Michael Cates | |
Birth Name: | Michael Elmhirst Cates |
Birth Date: | 1961 5, df=yes |
Birth Place: | Bristol, England, United Kingdom |
Citizenship: | United Kingdom |
Fields: | Physics Soft matter |
Workplaces: | University of Cambridge University of Edinburgh |
Education: | Trinity College, Cambridge (PhD) |
Thesis Title: | The statistical mechanics of complex polymers |
Thesis Url: | https://doi.org/10.17863/CAM.31183 |
Thesis Year: | 1985 |
Doctoral Advisor: | Sir Sam Edwards |
Awards: | Maxwell Medal and Prize (1991) Paul Dirac Medal and Prize (2009) Weissenberg Award (2013) Bingham Medal (2016) |
Michael Elmhirst Cates (born 5 May 1961) is a British physicist. He is the 19th Lucasian Professor of Mathematics at the University of Cambridge and has held this position since 1 July 2015.[1] He was previously Professor of Natural Philosophy at the University of Edinburgh, and has held a Royal Society Research Professorship since 2007.[2]
His work focuses on the theory of soft matter, such as polymers, colloids, gels, liquid crystals, and granular material. A recurring goal of his research is to create a mathematical model that predicts the stress in a flowing material as a functional of the flow history of that material. Such a mathematical model is called a constitutive equation. He has worked on theories of active matter, particularly dense suspensions of self-propelled particles which can include motile bacteria. His interests also include fundamental field theories of active systems in which time-reversal symmetry (T-symmetry, and more generally, CPT symmetry) is absent. Such theories are characterised by non-zero steady-state entropy production.
At Edinburgh, Cates was the Principal Investigator of an EPSRC Programme Grant, awarded in 2011, entitled Design Principles for New Soft Materials.[3] [4] On his departure for Cambridge, Cait MacPhee took over as Principal Investigator.
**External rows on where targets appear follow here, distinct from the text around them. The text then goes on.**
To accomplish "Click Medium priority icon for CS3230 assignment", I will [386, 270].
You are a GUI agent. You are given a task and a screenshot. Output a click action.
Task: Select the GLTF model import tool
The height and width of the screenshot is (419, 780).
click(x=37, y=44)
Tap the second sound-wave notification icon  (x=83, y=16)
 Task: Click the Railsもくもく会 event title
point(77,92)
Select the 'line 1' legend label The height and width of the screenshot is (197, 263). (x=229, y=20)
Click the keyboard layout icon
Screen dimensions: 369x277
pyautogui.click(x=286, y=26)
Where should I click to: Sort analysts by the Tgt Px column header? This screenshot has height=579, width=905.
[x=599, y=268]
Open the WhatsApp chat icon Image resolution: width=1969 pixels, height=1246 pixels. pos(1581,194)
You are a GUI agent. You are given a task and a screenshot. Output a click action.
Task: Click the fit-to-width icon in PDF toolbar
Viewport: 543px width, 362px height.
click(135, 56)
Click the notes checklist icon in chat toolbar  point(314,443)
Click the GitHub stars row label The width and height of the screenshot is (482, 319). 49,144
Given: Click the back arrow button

Cates remains an Honorary Professor at Edinburgh.
Cates was born on 5 May 1961.[5] He read Natural Sciences and earned a PhD at Trinity College, Cambridge, in 1985, where he studied with Sam Edwards.
Cates was a research fellow and lecturer at the Cavendish Laboratory, University of Cambridge before moving to Edinburgh in 1995.
Cates won the Bingham Medal of the US Society of Rheology in 2016.[6] He had previously won the 2013 Weissenberg Award of the European Society of Rheology[7] and the2009 Gold Medal of the British Society of Rheology. He was awarded the 2009 Dirac Prize by the Institute of Physics. He won the 1991 Maxwell Medal and Prize. He has served as an elected member of the Council of the Royal Society, and chairs the International Scientific Committee of ESPCI ParisTech. He was an honorary fellow of Trinity College, Cambridge from 2013 until 2016, when he became instead a senior research fellow.
He was also elected a member of the National Academy of Engineering in 2019 for research on the rheology, dynamics, and thermodynamics of complex fluids, and for scientific leadership in the European Community.
Michael Cates has over 350 refereed scientific publications, attracting over 45 000 citations. His h-index is 112.[8]